** Start **
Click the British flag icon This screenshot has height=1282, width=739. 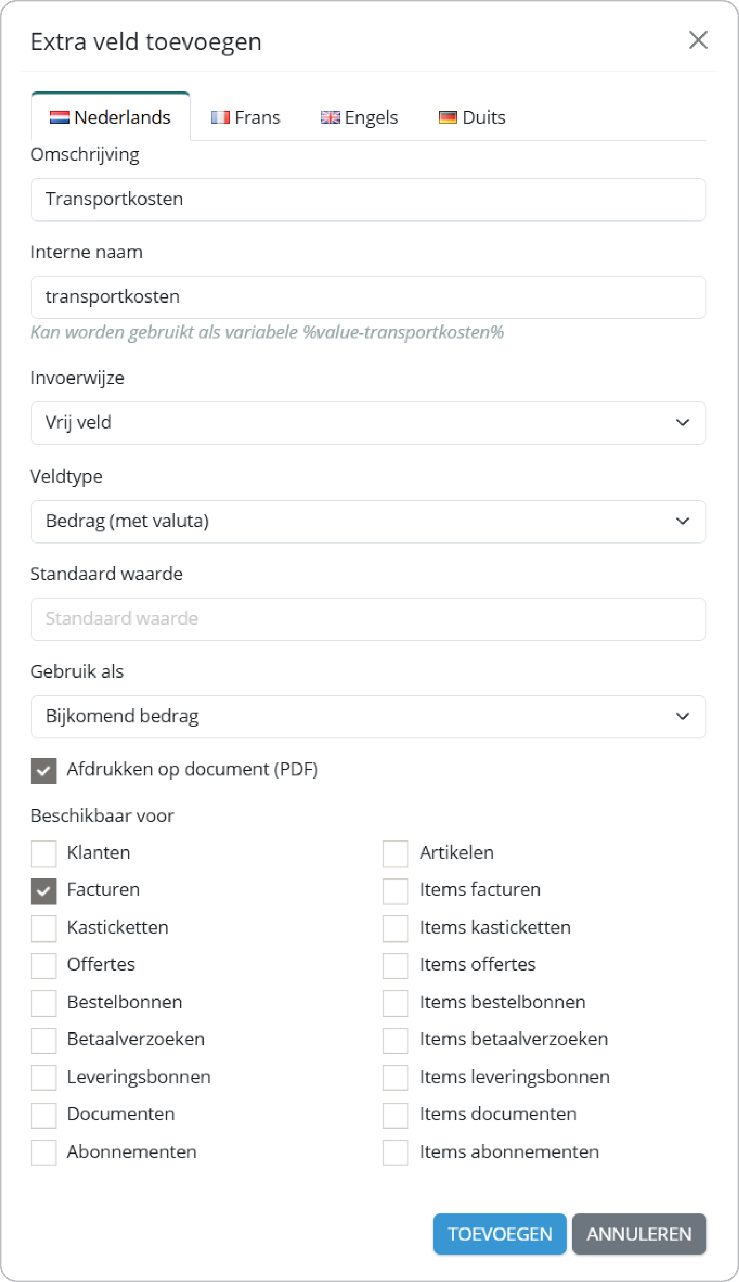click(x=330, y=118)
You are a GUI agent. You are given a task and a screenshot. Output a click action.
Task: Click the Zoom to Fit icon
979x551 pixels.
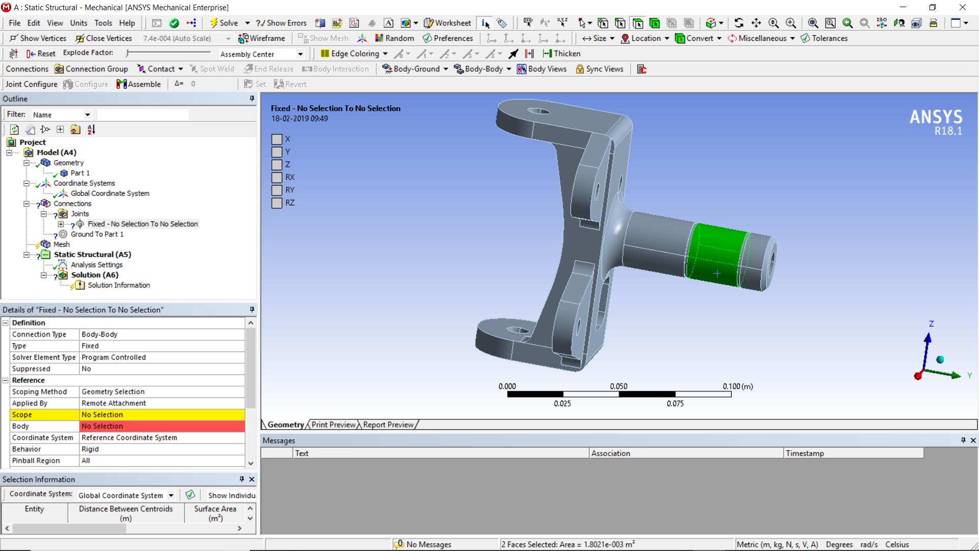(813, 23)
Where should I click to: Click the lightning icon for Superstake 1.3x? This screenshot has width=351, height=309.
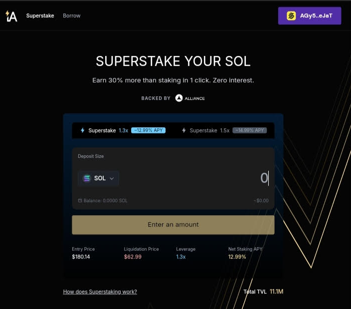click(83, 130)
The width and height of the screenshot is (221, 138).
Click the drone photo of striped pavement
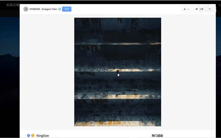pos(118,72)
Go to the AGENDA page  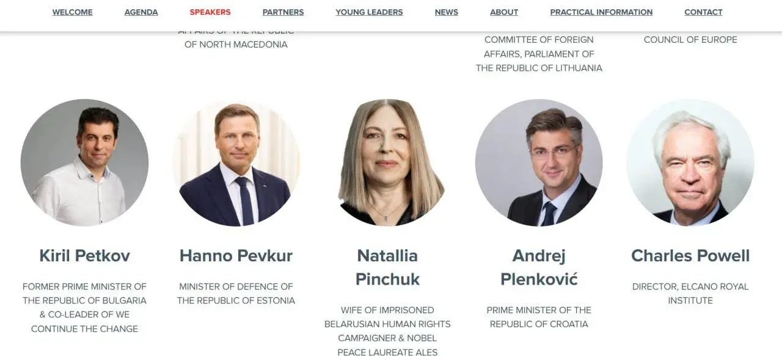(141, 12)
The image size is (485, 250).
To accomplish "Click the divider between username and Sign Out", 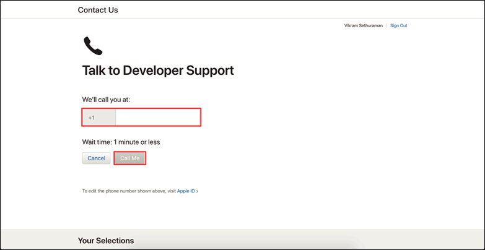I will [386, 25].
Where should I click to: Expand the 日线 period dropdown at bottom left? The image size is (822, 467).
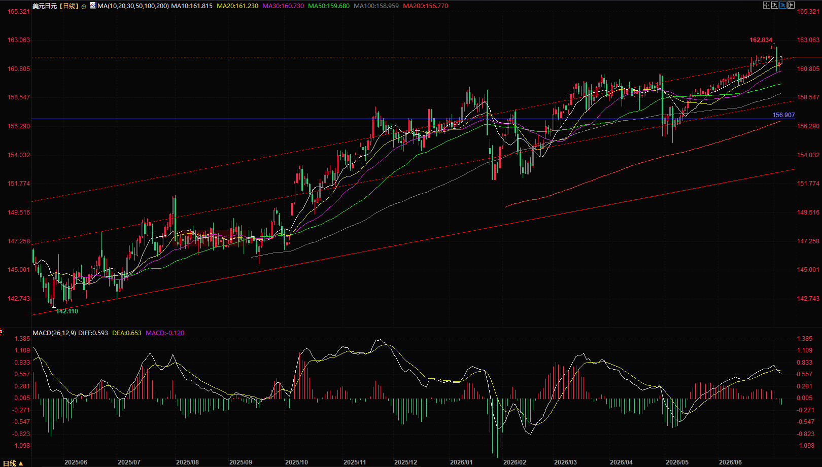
** End **
▶ **GOAL OF THE EXERCISE**
Can you rewrite the entries starting with the line that contains "You are a GUI" and going on through the line that contains "click(83, 130)", replacing "icon" with "button" and keeping everything else the same? Leave the pictures out of your answer.

▶ **EXERCISE SOLUTION**
You are a GUI agent. You are given a task and a screenshot. Output a click action.
Task: Click the Zoom to Fit button
979x551 pixels.
(813, 23)
Where should I click to: Click the lightning button for Superstake 1.3x? This screenshot has width=351, height=309.
click(83, 130)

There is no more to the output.